José Miguel Ullán: El jardín rojo de Severo Sarduy

Archivo | Artes visuales | Autores | 7 de noviembre de 2024
©Sarduy, ‘Escritura roja II’, 1990, Galería Lina Davidov / Centro Virtual Cervantes

En Pájaros de la playa, el adiós novelado del cubano Severo Sarduy, la desolación y el decoro de quien con eso se despide y se escribe, arrojado del sí y al borde del abismo de lo incoloro, han confinado el mal, el suyo propio y el de sus personajes contagiados de sida, en la móvil orilla del mar, que resulta que sí será el morir. Para que allí disponga del lugar ideal, «¡menos mal!», del único lugar a la altura, el postrero, donde no hay forma ya de no fijarse, con enfermizo esmero, en todo y en tan poco, y de tan diferente manera: sin choteo o disfraz que no sea eco, con la melancolía de observarlo todo para retenerlo por última vez. La mirada, reconociéndose en su término, aislándose en la idea de dejar de ser, sueña con una isla de ensueño –Lanzarote, jamás nombrada–, donde le es dado ver, como por vez primera, lo que nunca quisiera dejar de ver. Lo inasible: el color de las cosas.

Para seguir soñando en color, en el color colorado, en el más restallante. Nada del otro mundo, en suma. Todo a lo que agarrarse como a un clavo ardiendo. Unas huellas de pies desnudos sobre la arena rojiza. Las crestas rojas de los camaleones. Los chisporroteos purpúreos de los atardeceres. Los humores densos, las manzanas sanas, los coágulos, una boca fucsia, las sábanas manchadas de sangre y de yodo. El seseo del mal, del nuevo mal: sangre, semen, sudor, saliva.

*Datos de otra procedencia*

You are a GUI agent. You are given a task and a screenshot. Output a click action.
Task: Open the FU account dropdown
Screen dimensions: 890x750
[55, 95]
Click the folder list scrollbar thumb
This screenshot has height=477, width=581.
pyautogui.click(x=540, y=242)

Sabe el agonizante ver el paisaje en franjas yuxtapuestas: beige rojizo, una; otra, ocre rugoso. Clava los ojos en las bombillas rojas de encima de las puertas de las habitaciones, día y noche encendidas, de un hospital-hospicio-circo. Y se compadece de la bata, roja y raída, de una niña. Y, puesto que el exceso no puede figurarse muy fuera de lugar en este caso, incluso lo simplón o lo normal se funde con lo cómico: el cosmos es un pañuelo; y las ambulancieras, por supuesto, son de la Cruz Roja. Las migraciones, anaranjadas. Los arrecifes, rojos.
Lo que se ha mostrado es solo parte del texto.